Both US companies and companies headquartered in other countries but controlled by US companies are subject to this rule, and even European or Swiss companies that have a ‘permanent establishment’ in the United States.
In practice, the Swiss Acme SA, controlled by an US Acme Inc, as well as an Acme SA that has opened a small office in the USA, are forced to open their servers even if located in the Confederation. To whom? Not just in response to an American judicial enquiry but even to FBI, CIA, NSA, and any government request. Resisting these demands may in fact turn out to be impossible.
Companies and organizations that use the services of companies based in the USA or with American shareholders are therefore warned: the privacy of these data may no longer be guaranteed. Waiting for the European Union to be able to give a diplomatic and legal response to this. American move the indication is therefore: make sure that your data is managed or stored, obviously outside the United States, by companies that are not American or belong to US groups. You also need to make sure that your cloud service provider has no establishments in the United States.

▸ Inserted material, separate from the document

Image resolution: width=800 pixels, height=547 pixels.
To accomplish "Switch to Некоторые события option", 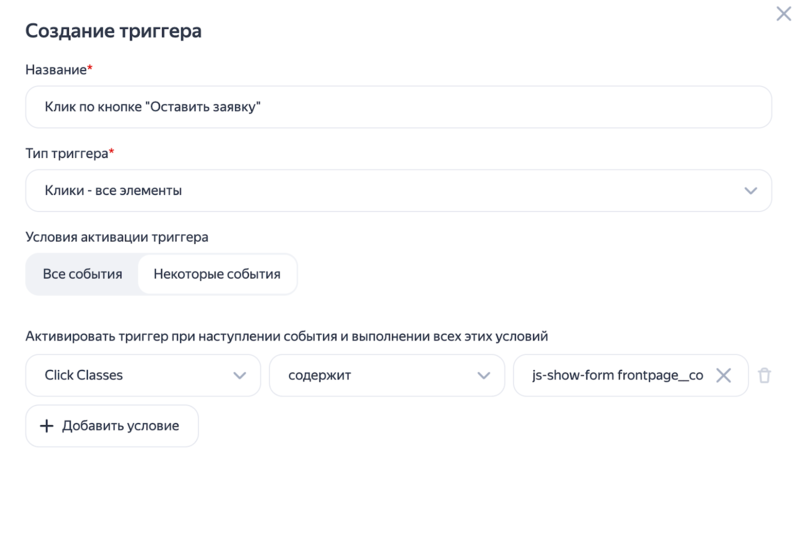I will point(217,274).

Tinext MCS is among them. Our servers are located just in Switzerland, our shareholders are Swiss citizen and companies and, despite having offices in Italy, Kuwait and the United Arab Emirates, we do not have any permanent establishment in the USA. Therefore we are not subject to the Cloud Act.

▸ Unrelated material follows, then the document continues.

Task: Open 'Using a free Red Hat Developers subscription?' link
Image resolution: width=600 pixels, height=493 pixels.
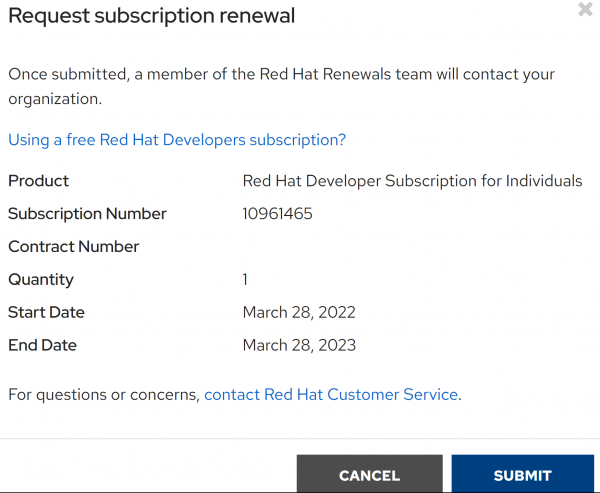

The data kept by Tinext could be accessed just after a detailed and motivated request by the US judicial authority, carefully examined by the Swiss judiciary.
Let's another consideration: Tinext, in addition to being 100% Swiss and 0% American, is an ICT 'pure player' as a company and as a group. We have no interests other than the provision of ICT services. Some of our biggest competitors instead belong to groups that are or could become competitors of the companies to which they provide cloud services. As Andy Grove said: "only the paranoid survive".